Maroc- Le lundi noir de Safi

Lundi 1er août, des incidents éclatent à nouveau dans la ville de Safi. Deux arrondissements de la ville sont brûlés et la totalité de leurs documents est détruite. Aucune perte humaine n’a été enregistrée, mais le bilan est lourd. Des dizaines de blessés parmi les manifestants et les agents de l’autorité et un climat lourd de menaces.

S’il est vrai que les mouvements protestataires des chômeurs se sont accentués partout au Maroc, se livrant des fois à des agissements à la limite du  banditisme, la situation que connaît la région de Safi est particulièrement critique.

Safi la marginale

On ne tarit pas d’éloge sur sa faune maritime, on en parle comme « capitale de la poterie » et bien qu’elle accueille un complexe Chimique appartenant au plus grand Groupe du Royaume, Safi ne brille pas par une dynamique de croissance particulière. La mise en arrêt d’une trentaine de conserveries de sardines, faisant plus de 7.500 chômeurs supplémentaires dans le courant d’avril, a évidemment enfoncé le clou de la crise dans le grand corps safiote malade.

Comme toutes les villes riveraines des sites OCP, Safi estime avoir des droits sur ce dernier. « Pas question de chômer lorsque l’entreprise la plus riche du pays fait comme chez elle dans la ville », commente un safiote sur un réseau social.

Les Coordinations des lauréats des instituts et l’alliance des fils du voisinage des phosphates se sont ainsi déplacés lundi dernier pour bloquer la voie au passage du train de phosphate.

Probablement encouragés par la réaction positive du Groupe phosphatier face aux émeutes de mars dernier à Khouribga, soldée par le lancement du projet OCP skills, mais également déçus de la minuscule part obtenue de cette offre d’emplois, les protestataires se sont opposés au passage du train de phosphate avant de se voir violement réprimés par les forces de l’ordre.

Très vite, un élan de solidarité des habitants se transforme en guerre des gangs à travers les quartiers populaires et démunis de la ville. Vers 17H00 de la même journée, des émeutiers se sont livrés à des actes de vandalisme, incendiant l’annexe administrative et le siège de l’arrondissement de la Sûreté, mettant à sac les lieux et détruisant les documents administratifs.

A la suite de ces actes, les services de sécurité ont procédé à l’arrestation de 16 personnes parmi les auteurs des troubles, dont deux mineurs ont été remis à leurs familles, en application des instructions du parquet général compétent, alors que les autres ont été placés en garde à vue pour enquête avant leur présentation à la justice.

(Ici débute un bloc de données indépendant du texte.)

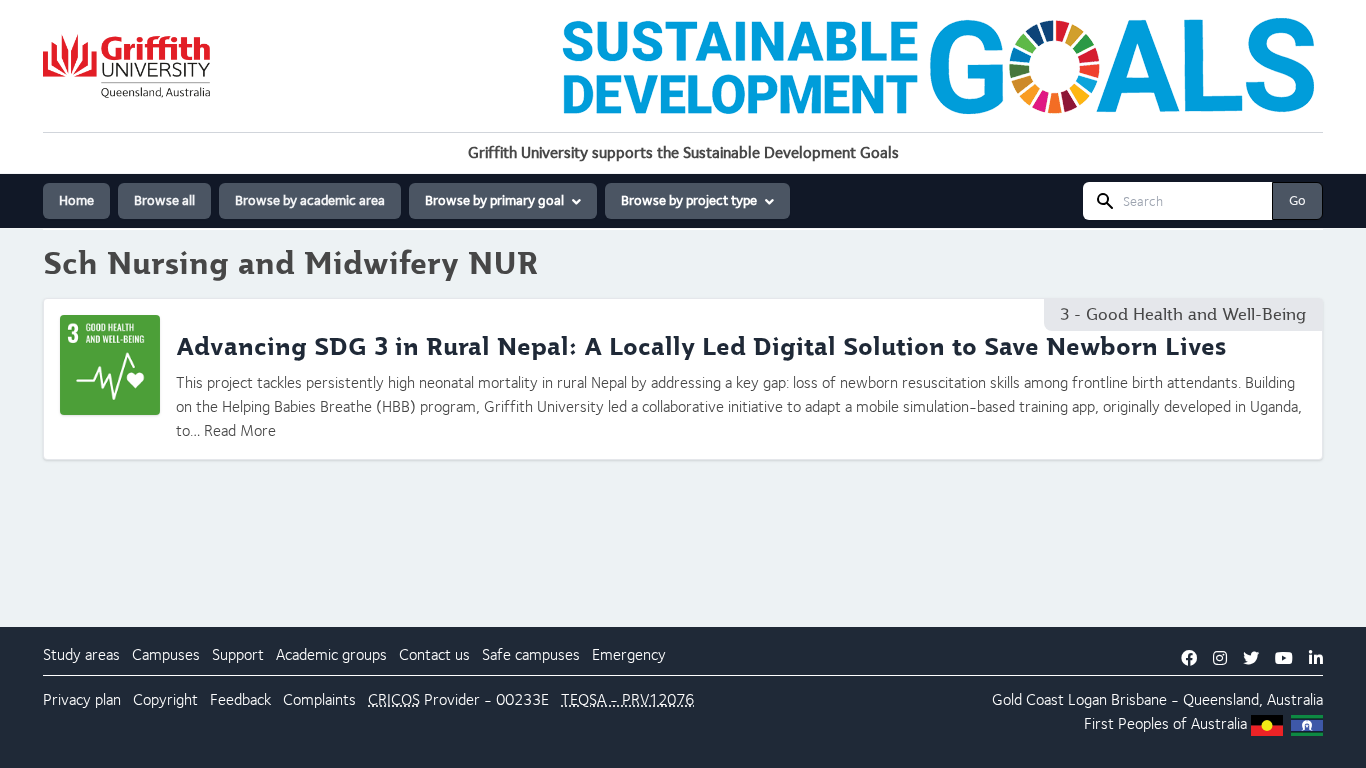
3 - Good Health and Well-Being (1183, 314)
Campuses (166, 654)
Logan (1087, 699)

Quoi qu’il en soit, la maladresse dont font preuve les autorités et la disparité notée dans la stratégie de gestion des protestations d’une ville à l’autre trahissent la passivité d’un gouvernement désormais en partance.

La confusion d’un gouvernement

« Les dérives survenues à Safi n’ont aucun rapport avec l’expression démocratique », a souligné le ministre de la Communication, porte-parole du gouvernement, M. Khalid Naciri au lendemain des faits. L’amalgame est fait entre les manifestations pour la démocratie et les chômeurs aux revendications sociales.

Khalid Naciri parle également « de plumes qui s’élèvent, aujourd’hui, pour faire des reproches au gouvernement, disent que les autorités publiques n’assument pas leur responsabilité et appellent ces dernières à faire preuve de plus fermeté afin d’affirmer l’autorité de l’Etat« .

En effet, le gouvernement a fait preuve d’un laxisme étonnant vis-à-vis des comportements inciviques des chômeurs et des marchands ambulants. Mais à aucun moment, les forces de l’ordre n’ont hésité à matraquer les manifestants pour la démocratie qui ont déjà leur victime, Kamal Ammari péri à Safi, soulignent divers observateurs.

L’attitude du gouvernement est pour le moins confuse. Entre actions timides et silence radio, l’on se demande si Abbès Fassi et ses amis n’ont pas déjà démissionné dans leur tête.

En attendant les législatives anticipées et la mise en place d’un nouveau gouvernement, il reste à espérer que les incidents se calmeront… d’eux-mêmes.